Moving Data from JSON to SQLite with Sling

Slinger avatar
Slinger
Cover for Moving Data from JSON to SQLite with Sling

Moving data from JSON files into SQLite databases traditionally requires writing custom scripts, handling data type conversions, and managing error cases. This process can be time-consuming and error-prone, often involving multiple dependencies and complex code.

Sling simplifies this process by providing a streamlined, efficient way to transfer data between JSON files and SQLite databases.
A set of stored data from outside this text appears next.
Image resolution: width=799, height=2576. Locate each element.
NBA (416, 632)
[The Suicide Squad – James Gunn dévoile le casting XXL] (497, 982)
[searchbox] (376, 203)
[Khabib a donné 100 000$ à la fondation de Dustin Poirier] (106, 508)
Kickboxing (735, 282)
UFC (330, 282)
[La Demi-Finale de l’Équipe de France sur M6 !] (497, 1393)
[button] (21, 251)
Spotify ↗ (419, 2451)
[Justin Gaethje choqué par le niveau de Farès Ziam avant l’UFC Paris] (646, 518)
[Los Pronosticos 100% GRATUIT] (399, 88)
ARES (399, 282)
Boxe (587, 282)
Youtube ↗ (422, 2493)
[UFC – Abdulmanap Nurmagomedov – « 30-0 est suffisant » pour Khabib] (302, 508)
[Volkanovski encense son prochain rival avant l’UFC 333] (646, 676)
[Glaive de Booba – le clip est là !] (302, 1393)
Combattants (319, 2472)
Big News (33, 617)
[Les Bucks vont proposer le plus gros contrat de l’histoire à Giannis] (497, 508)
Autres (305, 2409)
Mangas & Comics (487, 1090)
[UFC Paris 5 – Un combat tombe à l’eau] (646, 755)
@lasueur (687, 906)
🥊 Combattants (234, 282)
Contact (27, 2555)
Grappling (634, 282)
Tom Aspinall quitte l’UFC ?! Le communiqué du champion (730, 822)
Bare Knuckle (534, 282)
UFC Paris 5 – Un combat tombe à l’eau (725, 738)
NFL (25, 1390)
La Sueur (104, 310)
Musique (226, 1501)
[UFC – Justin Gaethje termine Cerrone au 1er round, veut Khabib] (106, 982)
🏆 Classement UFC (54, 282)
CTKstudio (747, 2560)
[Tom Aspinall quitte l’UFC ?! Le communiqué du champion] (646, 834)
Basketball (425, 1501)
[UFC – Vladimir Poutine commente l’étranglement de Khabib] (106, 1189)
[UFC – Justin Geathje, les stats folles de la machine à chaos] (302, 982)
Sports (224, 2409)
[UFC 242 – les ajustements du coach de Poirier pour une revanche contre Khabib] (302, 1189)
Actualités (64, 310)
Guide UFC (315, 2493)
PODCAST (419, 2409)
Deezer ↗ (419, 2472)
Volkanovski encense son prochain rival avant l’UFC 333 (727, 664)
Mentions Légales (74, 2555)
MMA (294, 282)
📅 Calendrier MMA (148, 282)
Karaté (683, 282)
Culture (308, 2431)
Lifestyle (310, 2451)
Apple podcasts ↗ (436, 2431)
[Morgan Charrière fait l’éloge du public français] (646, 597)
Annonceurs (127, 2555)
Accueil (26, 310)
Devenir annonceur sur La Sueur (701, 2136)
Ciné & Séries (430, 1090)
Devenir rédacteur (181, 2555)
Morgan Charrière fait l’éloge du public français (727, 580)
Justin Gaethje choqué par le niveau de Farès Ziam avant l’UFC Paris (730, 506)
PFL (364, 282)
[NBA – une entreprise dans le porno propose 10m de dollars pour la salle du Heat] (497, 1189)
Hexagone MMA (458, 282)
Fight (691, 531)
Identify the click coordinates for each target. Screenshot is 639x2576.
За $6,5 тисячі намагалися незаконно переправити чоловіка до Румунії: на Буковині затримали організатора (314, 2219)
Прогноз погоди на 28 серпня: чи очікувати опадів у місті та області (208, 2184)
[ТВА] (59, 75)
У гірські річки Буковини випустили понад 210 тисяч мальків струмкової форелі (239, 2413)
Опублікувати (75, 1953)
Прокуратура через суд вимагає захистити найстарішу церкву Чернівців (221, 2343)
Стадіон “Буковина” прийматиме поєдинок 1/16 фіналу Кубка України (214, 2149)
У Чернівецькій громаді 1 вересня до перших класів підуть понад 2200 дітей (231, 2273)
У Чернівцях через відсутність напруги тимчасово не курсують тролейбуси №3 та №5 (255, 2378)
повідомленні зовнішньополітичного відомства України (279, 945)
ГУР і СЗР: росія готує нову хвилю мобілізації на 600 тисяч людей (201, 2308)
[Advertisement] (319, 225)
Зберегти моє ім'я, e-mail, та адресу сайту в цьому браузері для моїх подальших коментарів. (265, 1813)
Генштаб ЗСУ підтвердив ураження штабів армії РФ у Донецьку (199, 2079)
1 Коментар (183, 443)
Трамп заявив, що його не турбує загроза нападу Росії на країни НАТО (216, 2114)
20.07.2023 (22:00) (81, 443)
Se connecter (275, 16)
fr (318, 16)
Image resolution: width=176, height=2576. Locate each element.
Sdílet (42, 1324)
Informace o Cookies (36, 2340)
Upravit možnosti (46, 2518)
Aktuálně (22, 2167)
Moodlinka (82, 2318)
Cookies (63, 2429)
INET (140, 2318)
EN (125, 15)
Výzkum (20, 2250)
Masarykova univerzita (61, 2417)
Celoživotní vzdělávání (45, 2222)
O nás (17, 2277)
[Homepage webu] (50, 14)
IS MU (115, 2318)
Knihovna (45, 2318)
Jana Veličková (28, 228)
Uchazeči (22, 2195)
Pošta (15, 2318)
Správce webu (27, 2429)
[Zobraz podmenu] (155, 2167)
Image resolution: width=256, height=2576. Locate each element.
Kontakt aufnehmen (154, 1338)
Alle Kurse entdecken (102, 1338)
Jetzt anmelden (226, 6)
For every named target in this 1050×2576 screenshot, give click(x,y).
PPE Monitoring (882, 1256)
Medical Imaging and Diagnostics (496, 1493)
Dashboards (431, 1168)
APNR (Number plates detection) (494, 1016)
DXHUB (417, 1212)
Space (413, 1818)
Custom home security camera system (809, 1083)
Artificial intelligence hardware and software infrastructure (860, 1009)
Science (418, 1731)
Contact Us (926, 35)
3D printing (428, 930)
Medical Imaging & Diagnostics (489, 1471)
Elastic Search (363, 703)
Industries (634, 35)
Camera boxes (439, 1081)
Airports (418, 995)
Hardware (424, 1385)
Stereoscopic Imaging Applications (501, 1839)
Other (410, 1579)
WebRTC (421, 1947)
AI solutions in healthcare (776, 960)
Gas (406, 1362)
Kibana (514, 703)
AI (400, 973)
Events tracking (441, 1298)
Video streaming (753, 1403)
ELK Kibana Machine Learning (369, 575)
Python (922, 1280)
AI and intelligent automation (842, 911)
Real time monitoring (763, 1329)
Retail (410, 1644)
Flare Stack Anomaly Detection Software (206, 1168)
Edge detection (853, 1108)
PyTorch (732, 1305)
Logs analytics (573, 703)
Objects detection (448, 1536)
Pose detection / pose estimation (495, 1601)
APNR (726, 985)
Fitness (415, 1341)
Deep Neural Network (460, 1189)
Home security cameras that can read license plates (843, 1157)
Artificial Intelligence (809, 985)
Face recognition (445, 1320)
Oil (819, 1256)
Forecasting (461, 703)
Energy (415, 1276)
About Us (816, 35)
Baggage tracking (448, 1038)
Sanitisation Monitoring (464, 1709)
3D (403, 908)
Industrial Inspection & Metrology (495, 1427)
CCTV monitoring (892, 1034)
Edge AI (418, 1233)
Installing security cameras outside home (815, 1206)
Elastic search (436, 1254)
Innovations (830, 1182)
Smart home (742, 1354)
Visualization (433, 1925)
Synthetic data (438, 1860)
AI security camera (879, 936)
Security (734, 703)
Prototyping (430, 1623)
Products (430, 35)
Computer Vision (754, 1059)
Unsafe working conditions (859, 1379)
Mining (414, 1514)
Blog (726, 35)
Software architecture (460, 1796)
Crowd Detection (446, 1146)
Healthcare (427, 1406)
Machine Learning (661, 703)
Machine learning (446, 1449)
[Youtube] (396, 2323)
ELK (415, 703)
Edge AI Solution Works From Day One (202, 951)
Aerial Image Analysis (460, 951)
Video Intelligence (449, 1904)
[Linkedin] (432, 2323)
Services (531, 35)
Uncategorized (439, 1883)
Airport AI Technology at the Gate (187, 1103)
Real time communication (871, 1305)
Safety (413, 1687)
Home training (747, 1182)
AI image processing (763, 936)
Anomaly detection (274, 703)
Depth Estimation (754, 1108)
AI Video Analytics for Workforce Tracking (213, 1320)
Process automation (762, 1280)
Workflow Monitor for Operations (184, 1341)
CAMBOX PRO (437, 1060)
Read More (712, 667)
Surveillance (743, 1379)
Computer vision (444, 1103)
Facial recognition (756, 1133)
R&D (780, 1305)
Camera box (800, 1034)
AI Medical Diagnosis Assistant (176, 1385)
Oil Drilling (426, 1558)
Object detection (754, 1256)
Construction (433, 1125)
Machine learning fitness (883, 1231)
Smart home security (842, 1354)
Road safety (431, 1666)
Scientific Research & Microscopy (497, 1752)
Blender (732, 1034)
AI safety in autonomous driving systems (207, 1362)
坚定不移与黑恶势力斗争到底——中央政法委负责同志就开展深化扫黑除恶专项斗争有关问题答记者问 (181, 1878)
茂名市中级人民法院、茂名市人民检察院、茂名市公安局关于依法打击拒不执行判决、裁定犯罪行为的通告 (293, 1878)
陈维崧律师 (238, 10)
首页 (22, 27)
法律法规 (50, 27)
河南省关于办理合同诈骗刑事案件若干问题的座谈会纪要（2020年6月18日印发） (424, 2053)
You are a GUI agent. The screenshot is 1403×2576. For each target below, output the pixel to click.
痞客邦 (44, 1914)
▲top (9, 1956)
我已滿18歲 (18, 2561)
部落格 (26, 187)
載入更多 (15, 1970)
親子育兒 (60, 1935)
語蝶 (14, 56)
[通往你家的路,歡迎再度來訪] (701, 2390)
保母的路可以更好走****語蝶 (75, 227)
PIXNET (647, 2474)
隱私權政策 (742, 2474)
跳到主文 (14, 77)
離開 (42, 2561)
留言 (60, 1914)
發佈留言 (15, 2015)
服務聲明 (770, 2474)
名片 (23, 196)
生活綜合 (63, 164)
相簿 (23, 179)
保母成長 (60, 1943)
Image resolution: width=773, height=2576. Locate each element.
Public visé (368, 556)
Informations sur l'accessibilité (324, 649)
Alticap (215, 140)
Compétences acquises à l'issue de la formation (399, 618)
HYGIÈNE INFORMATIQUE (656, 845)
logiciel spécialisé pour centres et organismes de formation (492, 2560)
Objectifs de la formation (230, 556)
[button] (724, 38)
With features like automatic data type inference, support for nested JSON structures, and flexible transformation options, Sling eliminates the need for custom scripts and reduces development time significantly.

Key advantages of using Sling include:

  • Automated data type mapping and schema creation
  • Built-in support for complex JSON structures
  • Efficient bulk loading capabilities
  • Real-time data validation
  • Simple command-line interface
  • Flexible configuration options

Let’s explore how to set up and use Sling for your JSON to SQLite data integration needs.

Installation

Getting started with Sling is straightforward. You can install it using various package managers:

# Install using Homebrew (macOS)
brew install slingdata-io/sling/sling

# Install using curl (Linux)
curl -LO 'https://github.com/slingdata-io/sling-cli/releases/latest/download/sling_linux_amd64.tar.gz' \
  && tar xf sling_linux_amd64.tar.gz \
  && rm -f sling_linux_amd64.tar.gz \
  && chmod +x sling

# Install using Scoop (Windows)
scoop bucket add sling https://github.com/slingdata-io/scoop-sling.git
scoop install sling

# Install using Python pip
pip install sling

After installation, verify that Sling is properly installed by checking its version:

# Check Sling version
sling --version

For more detailed installation instructions, visit the Sling CLI Getting Started Guide.

Setting Up Connections

Before we can start moving data, we need to configure our source (local JSON files) and target (SQLite) connections. Sling provides multiple ways to manage connections securely.

Local File Connection

For local JSON files, Sling automatically configures a default connection named LOCAL. You don’t need any additional configuration for accessing local files.

SQLite Connection Setup

For SQLite, you can set up the connection using one of these methods:

Using Environment Variables

The simplest way to set up a SQLite connection is through environment variables:

# Set up SQLite connection using environment variable
export SQLITE='sqlite:///path/to/database.db'

Using the Sling CLI

A more secure and maintainable approach is to use Sling’s connection management commands:

# Set up SQLite connection using sling conns set
sling conns set sqlite_db type=sqlite database=/path/to/database.db

Using YAML Configuration

For a more permanent setup, you can define your connections in the ~/.sling/env.yaml file:

connections:
  sqlite_db:
    type: sqlite
    database: /path/to/database.db

Testing Connections

After setting up your connections, it’s important to verify they work correctly:

# Test SQLite connection
sling conns test sqlite_db

# Test local connection
sling conns test local

For more information about connection management and environment variables, refer to the Sling CLI Environment documentation.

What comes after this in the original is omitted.